The passenger did not get out. Frederick began to be sure this was Gabe, waiting for Meghan. He considered going down the alley right now and kidnapping him, or even killing him outright. But he’d have to kill the cabdriver and anyone else who might be around the area, and he had no gun with him. He hadn’t tried to obtain one here, either, an oversight he was regretting. But why should he have to skulk around a strange town arranging in low-life bars to buy untried weapons, when he had perfectly good guns at home? If he’d been able to bring his personal arsenal along with him, he would have had plenty of firepower to accomplish the task. For at least two full minutes, his thoughts were taken up with the injustice of the various measures that impinged upon rights guaranteed to him and every other American by the Second Amendment.
Just then he saw Meghan Taggert, escorted by a hotel security guard, leave the hotel through a service entrance door and walk toward the cab. The guard was carrying a small overnight bag. The cabdriver got out, put the bag in the trunk, and-after she shook hands with the guard-Meghan got into the cab.
Frederick noted the cab number, then moved a little farther down the street.
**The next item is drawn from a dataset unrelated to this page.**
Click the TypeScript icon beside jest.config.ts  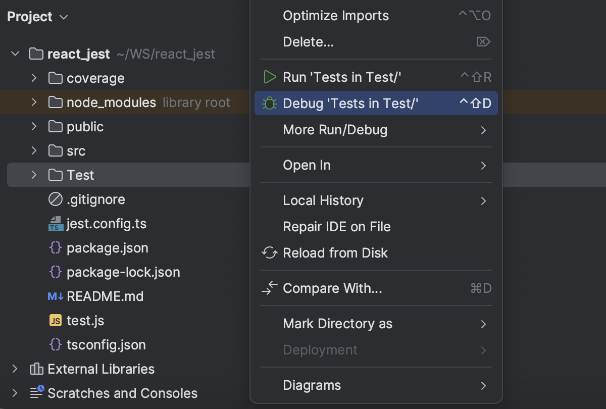click(57, 224)
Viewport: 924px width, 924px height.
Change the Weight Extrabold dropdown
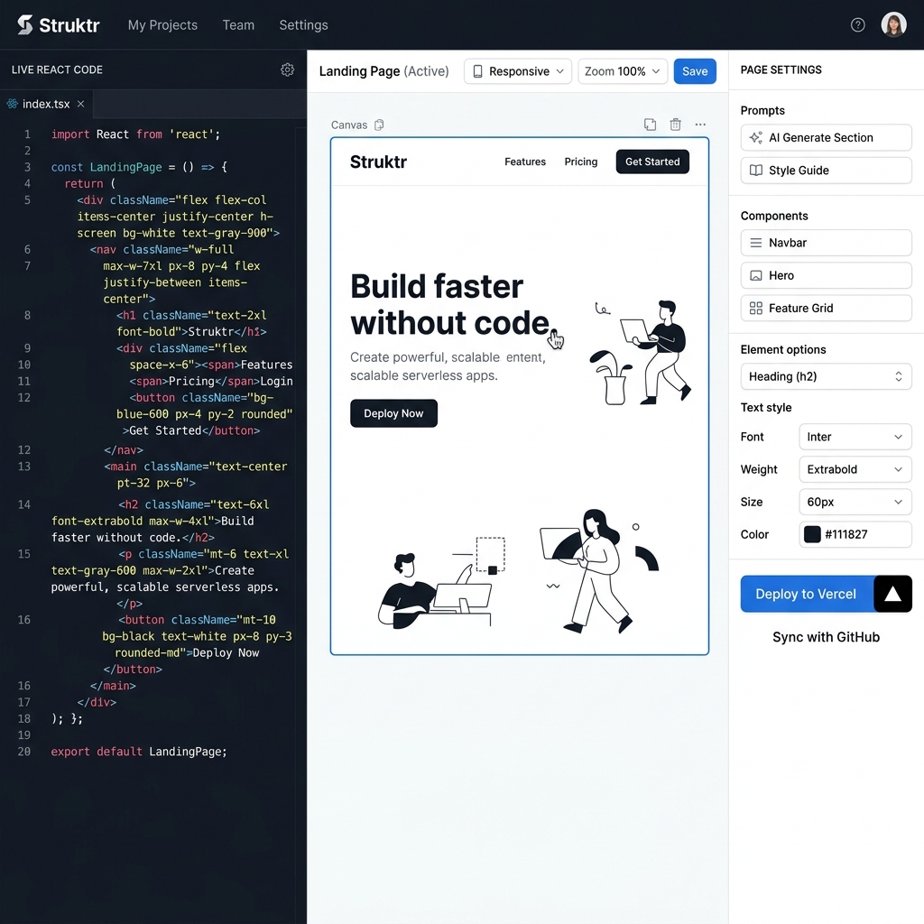click(x=855, y=469)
His heart was beating faster now, the thrill of taking up the hunt in earnest singing through every nerve. The cab came out of the alley and moved down the street, nothing indicating a fear of pursuit.
“That’s where you’re wrong, you fucking idiots. I’m after you now!”
He pulled smoothly and slowly away from the curb, following at a discreet distance. He nearly lost them once, then saw that they were getting on to Interstate 40. It was easier for Frederick to hide the Bronco in the freeway traffic, and there were few taxis on it. He smiled and hummed the William Tell Overture.
The cab exited on Tramway Boulevard. Frederick stayed farther back now but had no difficulty keeping the cab in sight. When it pulled into the Sandia Peak Tramway parking lot, he kept driving. He waited, found a place to park along the road, and pulled out a set of high-powered binoculars.
The cab pulled into a passenger unloading area. As the driver got out to retrieve the bag, both Meghan and the male passenger exited. A burly man with graying sideburns-not Gabe.
The truth was instantly clear to Frederick. Meghan was going up to the mountains to this big dude’s cabin, where he was going to fuck her brains out. Obviously the guy was married and cheating on his wife with Meghan, or they wouldn’t have met behind the hotel. It was really sordid. Frederick had a hard on thinking about it.
He decided that he’d let the man take her up there, let them start to drink a little, let them get naked, and then he’d give the big old dude the last surprise of his life. For Meghan, he had many other surprises in store.